To be honest, “there is no insulin” is the actual situation. Shortages of insulin are not something new in Iran, but recently there is no insulin at all. We were shocked by responses from our politicians who said, “The shortage is just for pens and we have plenty of internal production of insulin. People can replace it.” However, the types of insulin that are produced in Iran are NPH and R. Few consumers in Iran use NPH. About 70 percent of Iranian people with diabetes use insulin pens.
I myself could only find Novo Rapid insulin that was 10 times more expensive than what I normally pay – and what I paid about three weeks ago. The cost was not logical at all. We have heard many heartbreaking stories. For instance, there was a mother who did not feed her children with diabetes because they couldn’t find insulin.

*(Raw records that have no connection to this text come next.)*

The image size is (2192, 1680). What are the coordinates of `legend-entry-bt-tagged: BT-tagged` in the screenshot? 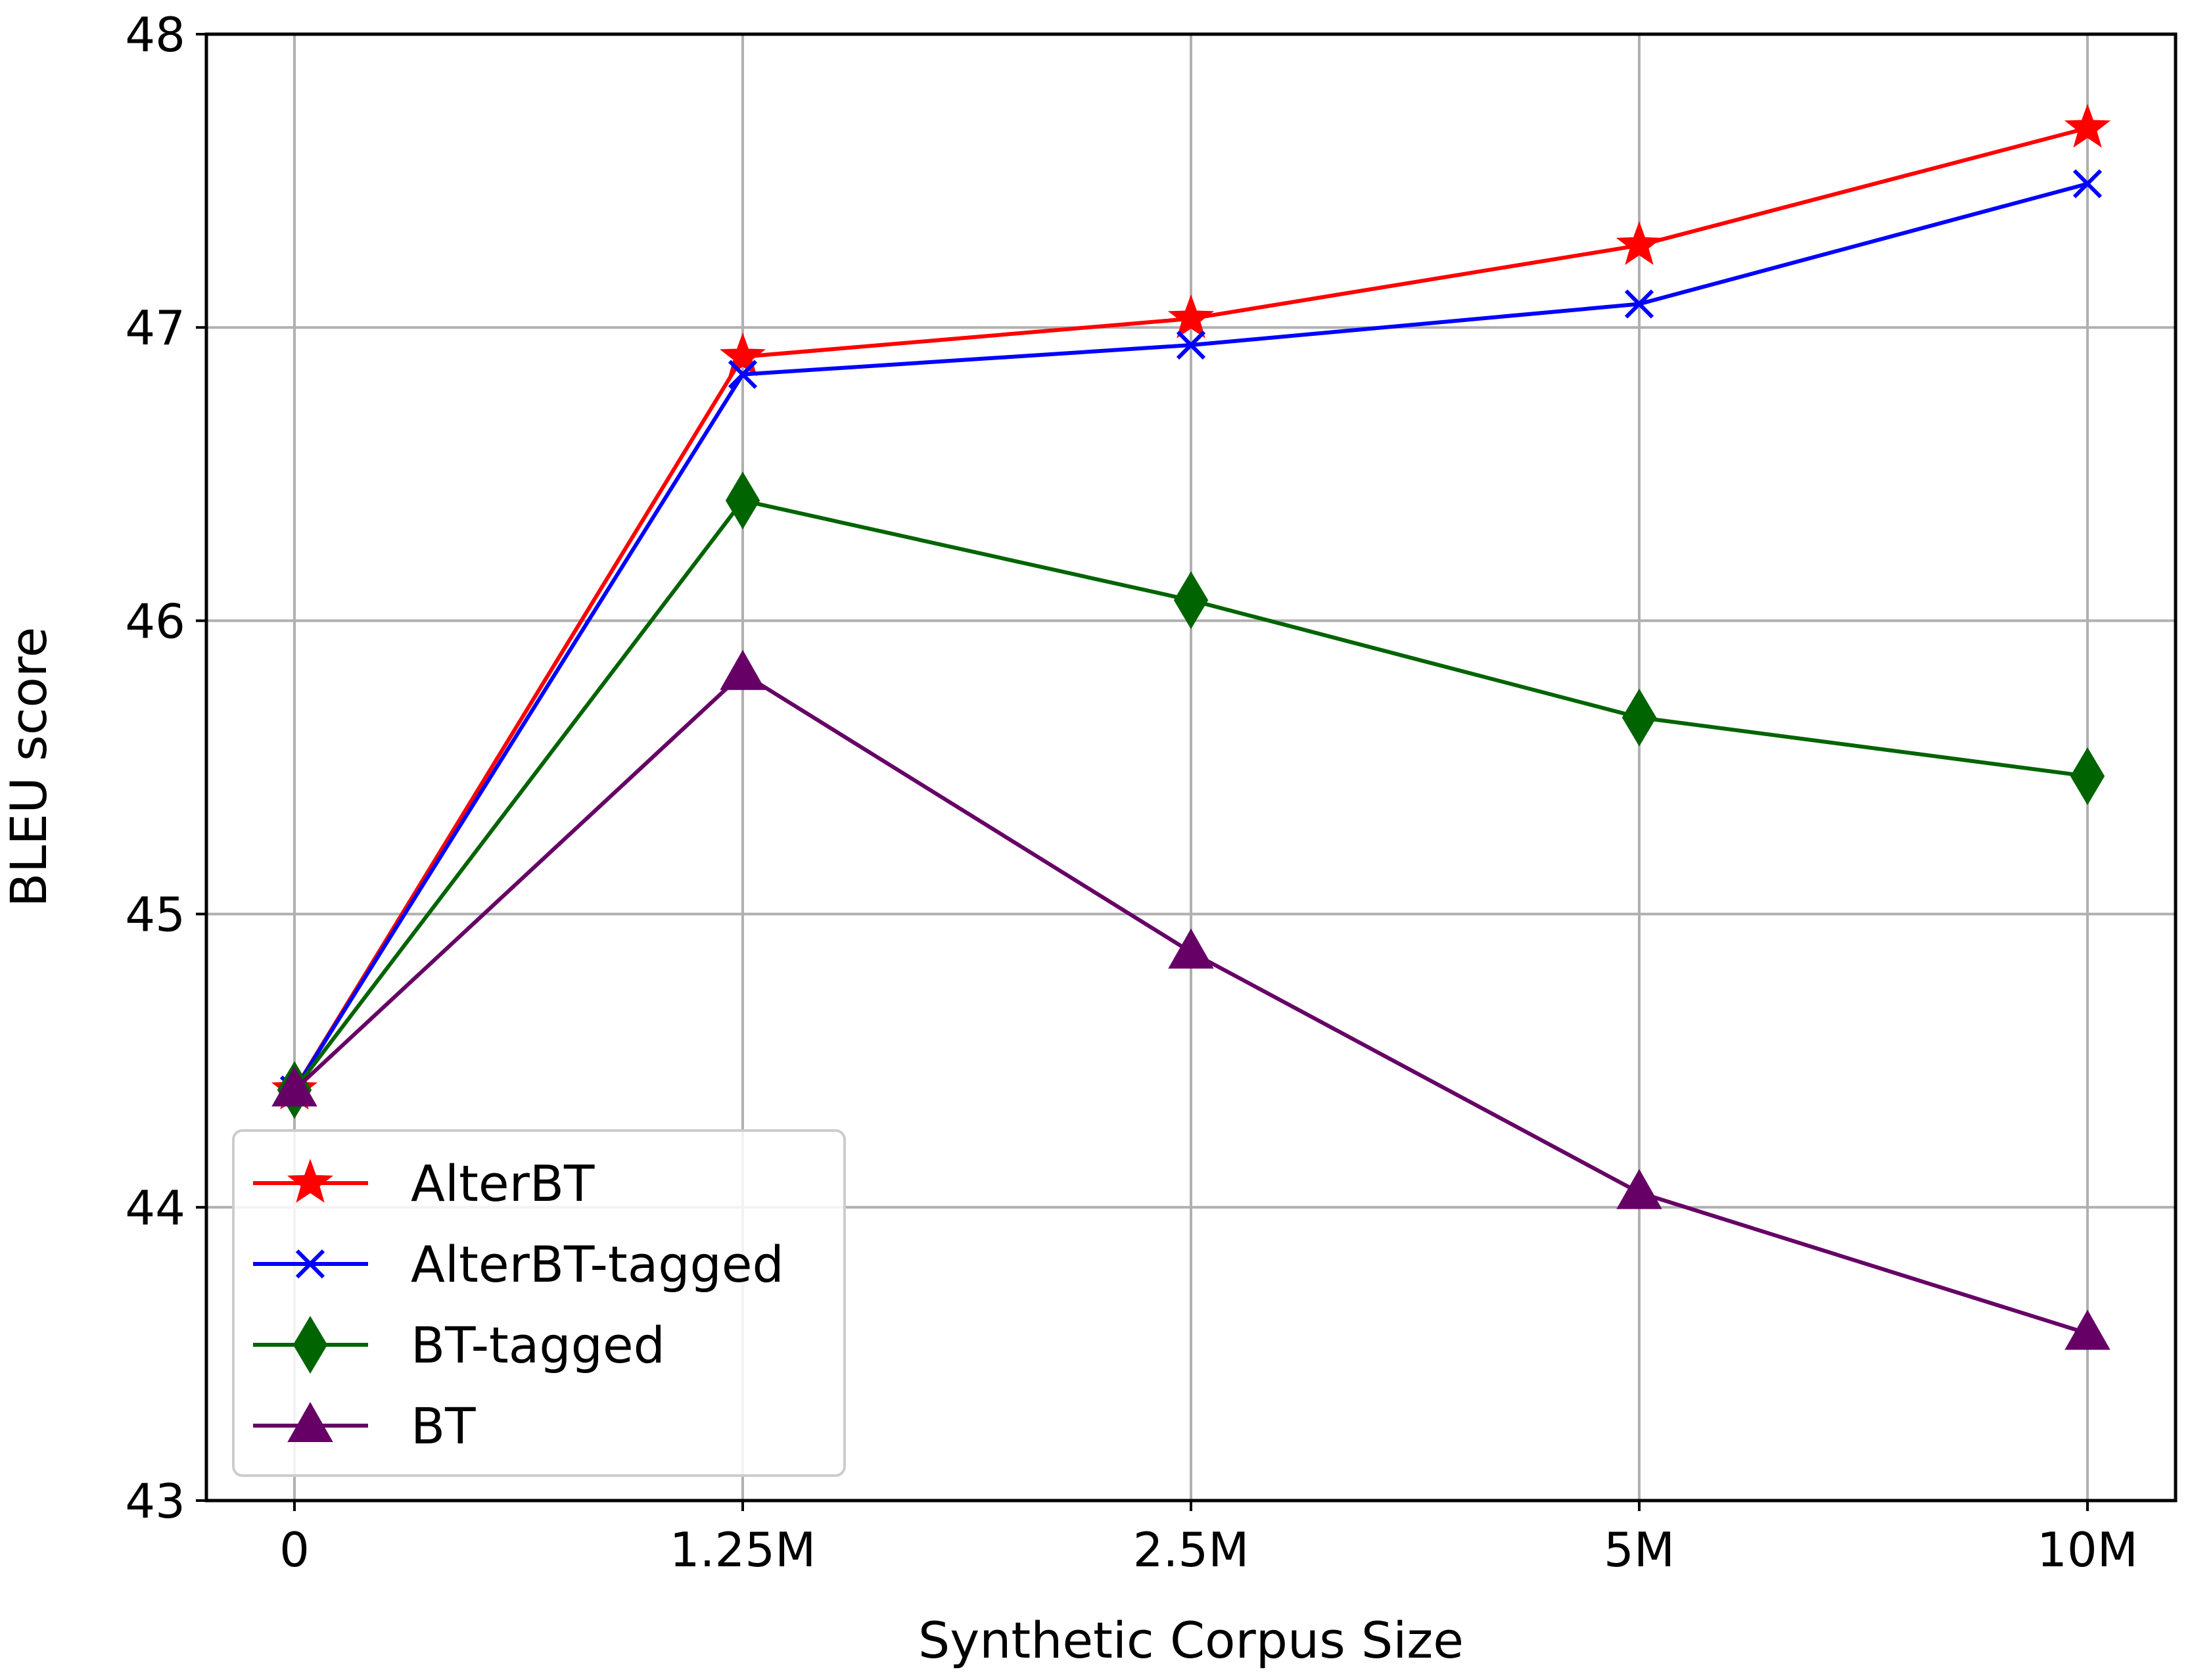 It's located at (459, 1345).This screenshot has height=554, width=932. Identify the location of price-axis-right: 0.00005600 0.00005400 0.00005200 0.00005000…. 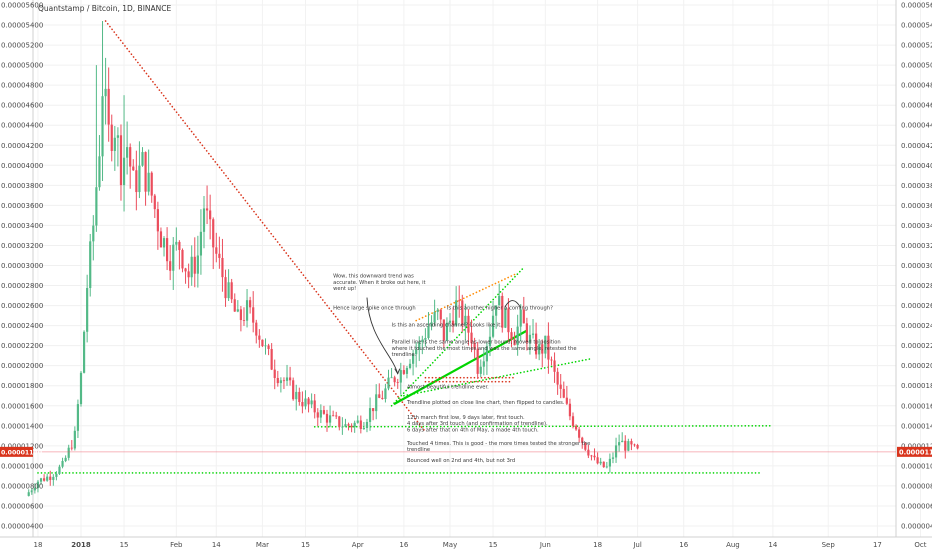
(916, 266).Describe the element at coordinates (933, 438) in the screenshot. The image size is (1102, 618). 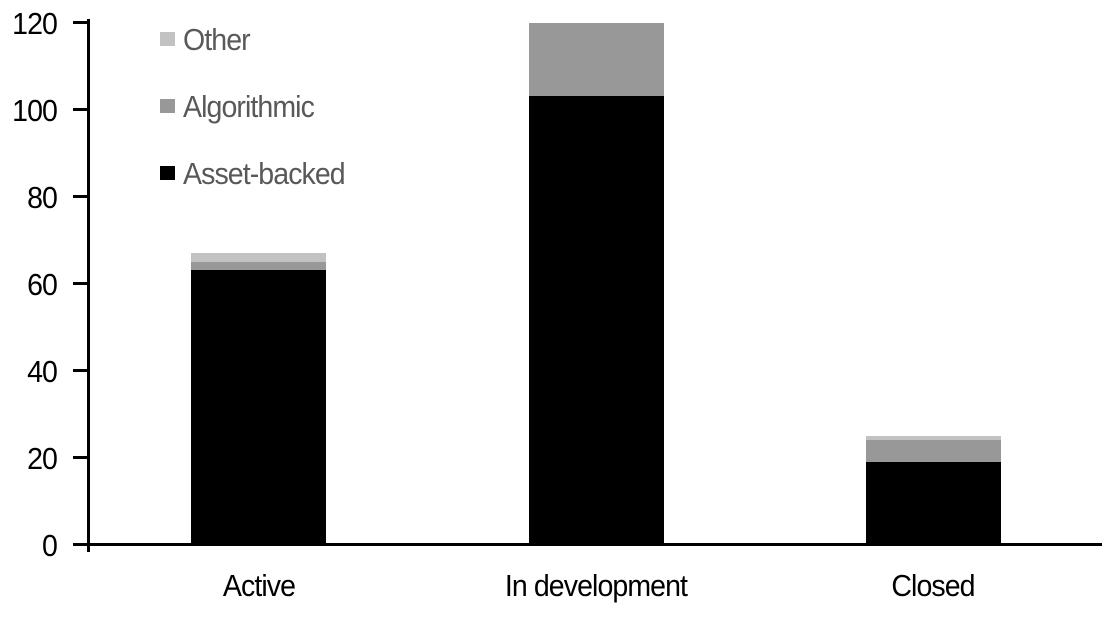
I see `bar-segment-other-closed` at that location.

We’ve made groups on social media and we are using hashtags to support each other with our own insulin, even if we are worried that we won’t have enough. In these days of quarantine, there are already a lot of people dying in Iran because of coronavirus. Now we worry that we will lose more because of the insulin shortage.
People have to search lots of pharmacies in their city. If they are lucky, they can find two or three pens (usually only short-acting ones). Recently, the only available type of long acting insulin pens are with insulin called “Basalin”. There is no international evidence and confirmation of safety (such as FDA approval) for this medicine.
In Iran, we just have access to glucose meters. There are no other advanced devices available, such as continuous glucose monitors or other sensors. But now, in addition to our insulin problems, we have to cope with the shortage of glucose test strips, too. How can we control our blood sugar levels without them?
As far as we can tell, it seems like our own government does not consider the current situation to be a serious issue. These days are suffocating for us. We are so unsure about everything and we don’t know exactly why this happened. When we seek an answer, we don’t get a proper one. Some say it is because of the economic sanctions imposed on Iran by the USA. Political issues should not affect something like that. People’s lives matter.
The government of Iran reacted to recent protests by saying they will distribute 600,000 pens of insulin, but they did not mention the type. Although some of us have found insulin, others are still searching pharmacies and can’t find any. I worry that the promise of insulin was meant to make us silent, but we have to keep speaking out. Thank you for helping us to be heard.